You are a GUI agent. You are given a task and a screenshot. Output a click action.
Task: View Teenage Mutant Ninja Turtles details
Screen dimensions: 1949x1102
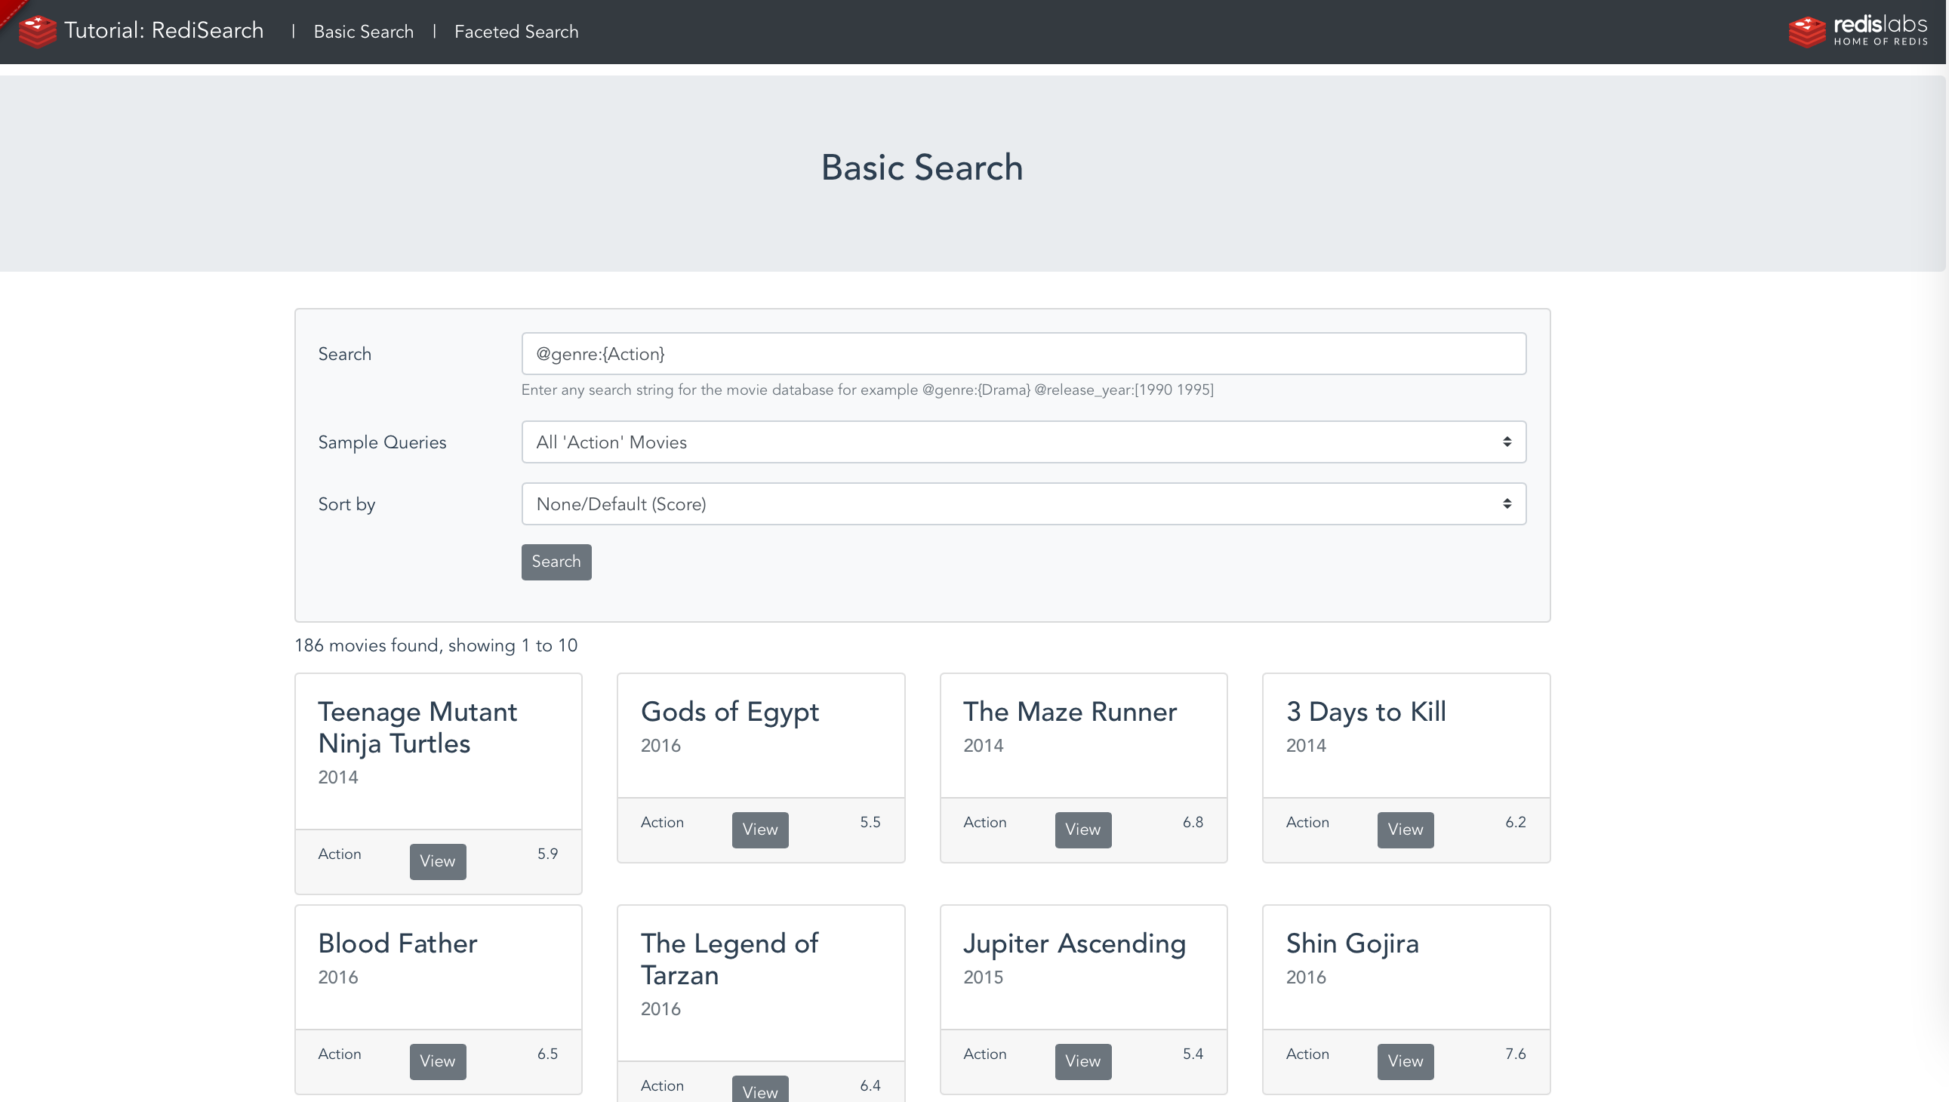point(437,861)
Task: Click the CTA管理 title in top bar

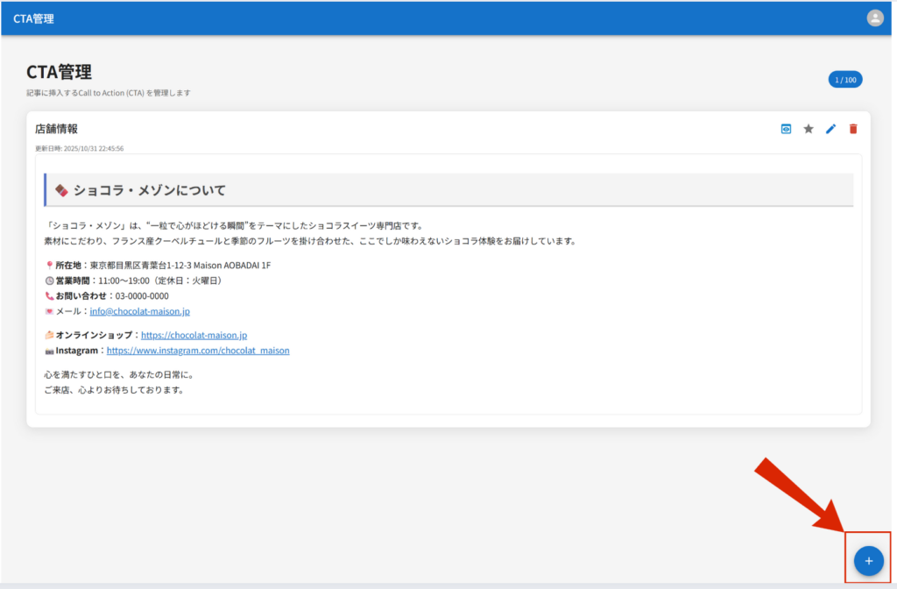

· · · · · · ·

Exercise aim: Switch "top bar" to "header bar" throughout the entries above, and reproduce them with nothing else altered. Leave the pictures out of the reproduced text.

Solution to the problem:
You are a GUI agent. You are given a task and a screenshot. Output a click action.
Task: View Teenage Mutant Ninja Turtles details
Screen dimensions: 1949x1102
point(437,861)
Task: Click the CTA管理 title in header bar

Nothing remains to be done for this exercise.